EXTRACT PROVIDED:
NOTE 5 – DEBT AGREEMENTS

 

Working Capital Funding Loans

 

The Company finances short term working capital requirements in between capital raises by entering into secured borrowing agreements for which future receivables are pledged to repay these short-term obligations. Funding is generally nonrecourse one-time fixed amount financing arrangements and contain a performance and personal guarantee by the CEO and COO. Repayments are made generally on a weekly basis out of available daily deposits until the financing has been repaid in full. Future sales of revenues are not within the scope of ASC 860 (Transfers and Servicing of Financial Assets), as such these arrangements are accounted for under ASC 470 (Debt) as short term secured credit facilities. Accordingly, these secured borrowings are reported as short term financing on the balance sheet. Upon receipt of financing proceeds the Company recognizes a liability equal to the net proceeds received. Interest expense is recognized when payments are made under this arrangement. Interest is computed using the percentage purchased factor times the payment made under the agreement. Working capital funding loans consisted of the following:

 

          
   DECEMBER 31, 
   2024   2023 
         
NewCo Capital Group Future Revenue Purchase Agreement dated March 3, 2023 (1)  $40,630   $64,130 
Parkside Funding Group LLC Revenue Purchase Agreement dated August 3, 2023 (2)   49,284    54,804 
Funding Futures Revenue Purchase Agreement dated February 27, 2024 (3)   25,982    - 
ClearThink Capital LLC (4)   50,000    - 
Total working capital funding loans  $165,896   $118,934 

 

(1)  On March 2, 2023, the Company entered into a future revenue purchase agreement and received proceeds of $120,000 (net of underwriting and original fees of $7,200) for which $169,200 will be repaid in 36 weekly installments of $4,700, with a minimum payment of 10% of banking deposits. This working capital loan is secured by substantially all of the Company’s assets and a personal guarantee by the Company’s CEO and COO. The percentage purchased factor representing interest expense under this arrangement was approximately 29.1% (including underwriting fees, origination fees and financing spread). In the event of default, the Company may be required to pay additional fees of 30% of the unpaid balance to cover legal fees required by the third party to pursue collection in the event of default. During the year ended December 31, 2024, the Company resumed making weekly payments.

RECORD LIST:

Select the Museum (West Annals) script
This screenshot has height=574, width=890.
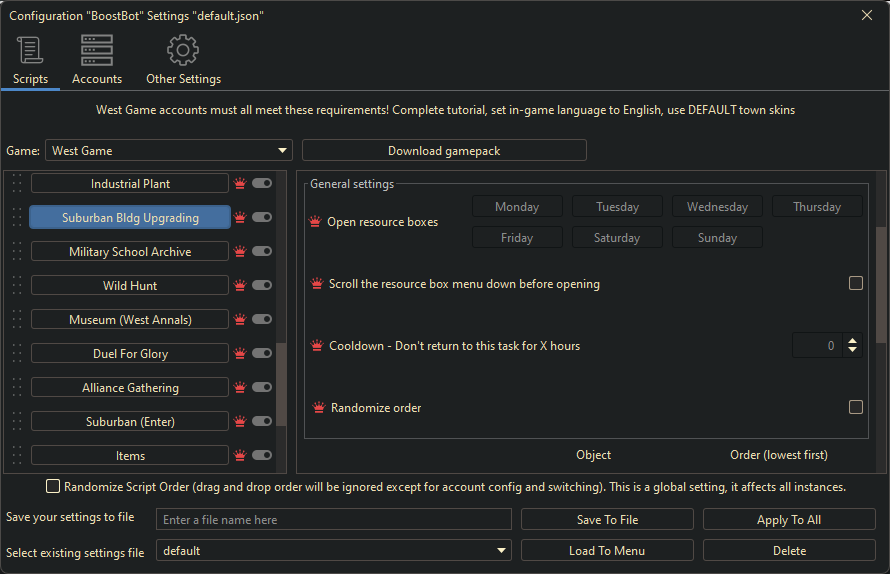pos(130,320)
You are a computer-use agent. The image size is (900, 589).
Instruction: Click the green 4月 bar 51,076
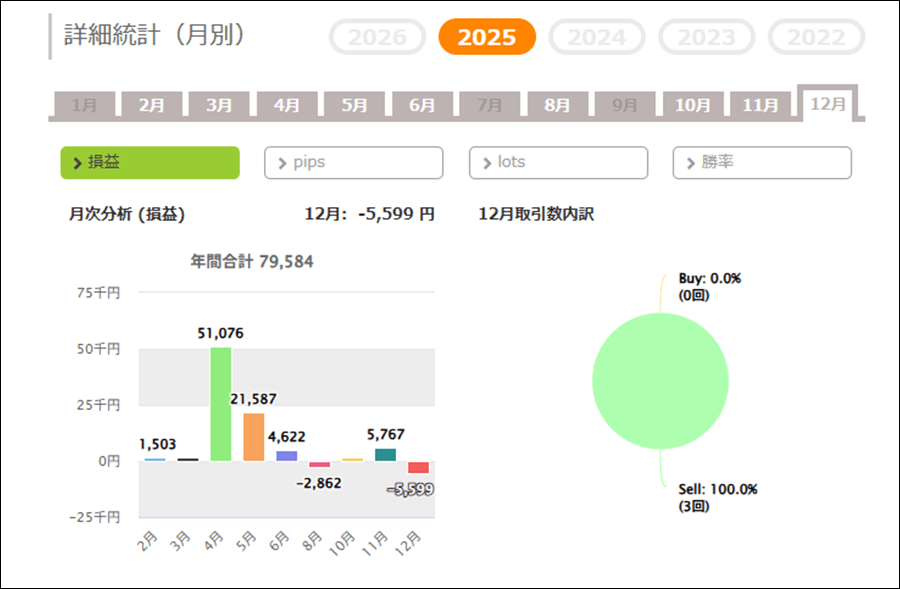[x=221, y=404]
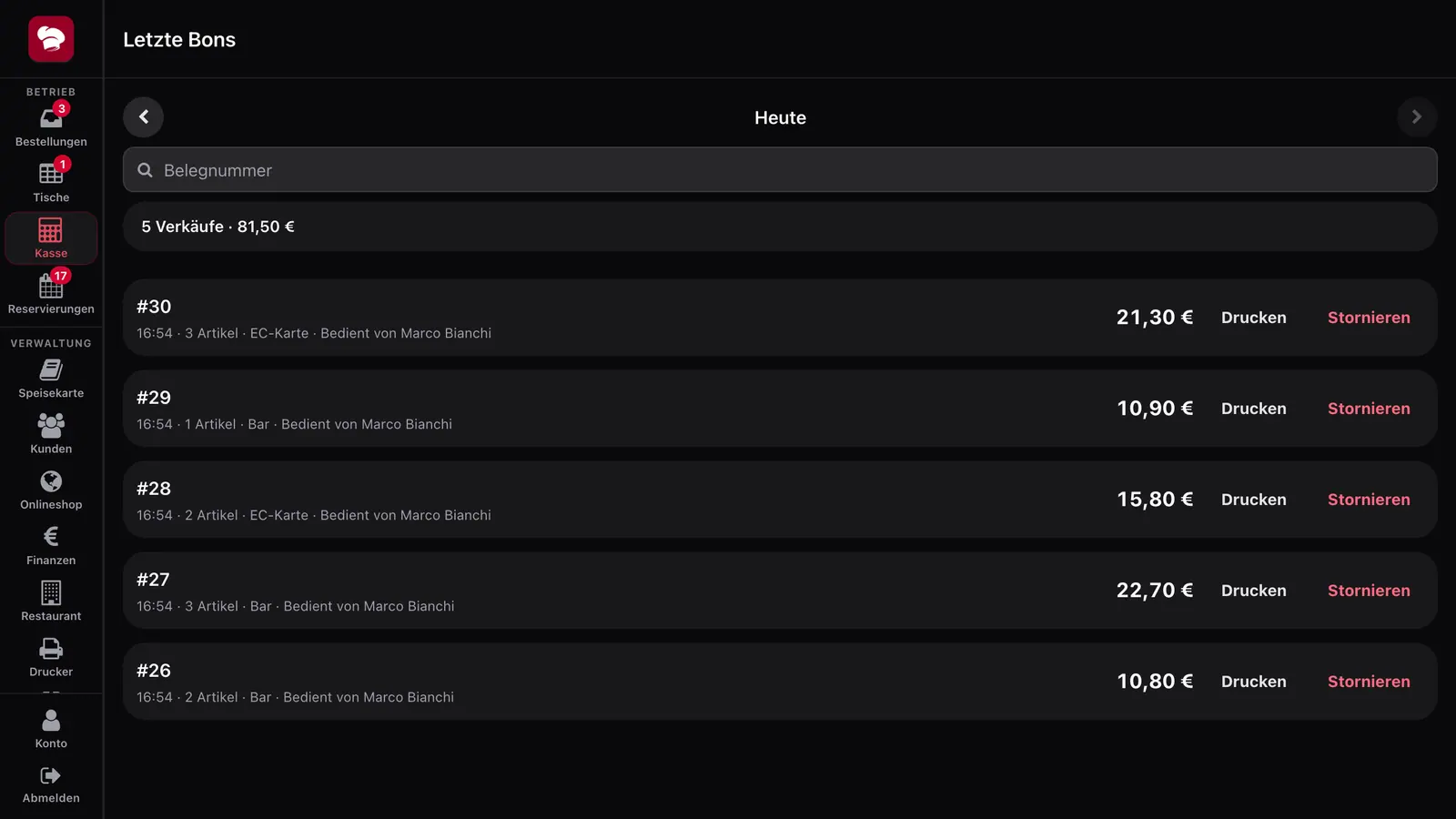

TASKS FOR THIS EXERCISE:
1 - List every lender named in the table of working capital funding loans in the debt agreements note.
2 - Copy out the lines of the listing from the line with "You are a computer-use" through the end of the listing, with both ends included, and leave out the pictures.
The listing has no connection to the debt agreements note.

ANSWERS TO THE PROBLEMS:
1 - NewCo Capital Group, Parkside Funding Group LLC, Funding Futures, ClearThink Capital LLC

2 -
You are a computer-use agent. The image size is (900, 589).
Instruction: Click the green 4月 bar 51,076
[x=221, y=404]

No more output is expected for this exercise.